For all of the external and internal forces that kept McLachlan from finishingAfterglow, quickly, the one thing she didn’t do was overthink the sound of the album and how it fit into her body of work.
“I never set myself up in that way. I never look at the last project or the project before and say, ‘I’m going to purposefully do this different.’ I just go and make the music that comes out. However, if something sounds very much like it did on the last record, then I’ll try and steer away from that and take it in a different direction. But typically, both myself and Pierre, working musically together, we believe in letting the song unfold and it’ll tell us what it needs.”
Although she senses a theme of transition running through Afterglow, McLachlan admits it’s something she discovers about her music after the fact. “When you do these things—interviews and bios—you sort of have to think, ‘Well, what is it about?’ I think about what they’re about in the moment that I’m writing them and while I’m working on them. But once I finish them and let them go, I don’t even really think about it again. Until I maybe sing it or listen to it, and then I get bits of ‘Oh, yeah, I remember what I was going through.’
“The title is about a transitional time. In between when the sun goes down, there’s a sort of a change in the light, which is very beautiful, but also it’s a dangerous time to drive, and shadows appear and things get a little murky. So it has more to do with what’s been happening in my life and the huge transitions in the past couple of years.”
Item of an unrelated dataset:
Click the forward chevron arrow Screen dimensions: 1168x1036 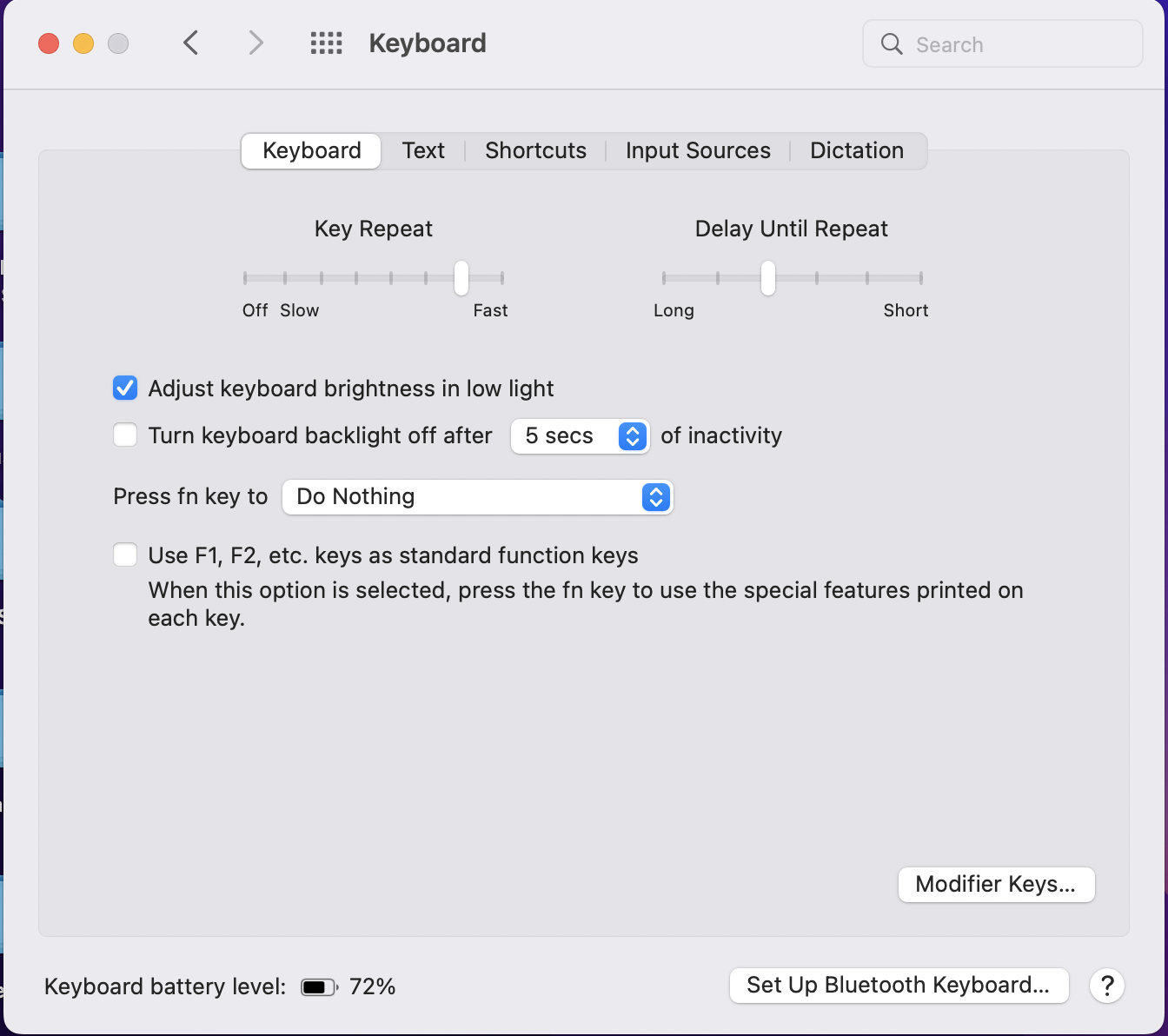[x=256, y=43]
Of course, McLachlan’s whole career has been about transitions: the transition from teenager to bandleader in the mid ’80s when she fronted October Game in her hometown of Halifax, Nova Scotia; the transition from college student to solo artist with her 1988 debut Touch; the transition from renowned Canadian singer-songwriter to acclaimed international superstar; the transition from the wildly successful Fumbling Toward Ecstasy to the eight-times platinum megahit, Surfacing. And as a result of that success, the transition to an artist who has a more overt social impact with her organization of Lilith Fair, and her founding of the Sarah McLachlan Music Outreach Program, which provides free musical education to inner-city children. And with the birth of India, McLachlan has made the transformative transition from daughterhood to motherhood—something obvious after a 30-second interaction with her daughter. It’s clear when she expresses no expectations forAfterglow’s success in a vastly changed musical marketplace. If commercial success ever mattered to her, the enormity of motherhood—her intense, visible love for India—has overshadowed it.
“It’s made [the work] more difficult in some ways, because I have less time to focus on it,” says McLachlan of India’s effect on her craft. “But I think, by far, [motherhood] has made me a better human being, so that will hopefully seep into the art at some point.” It may be the best transition yet for Sarah McLachlan.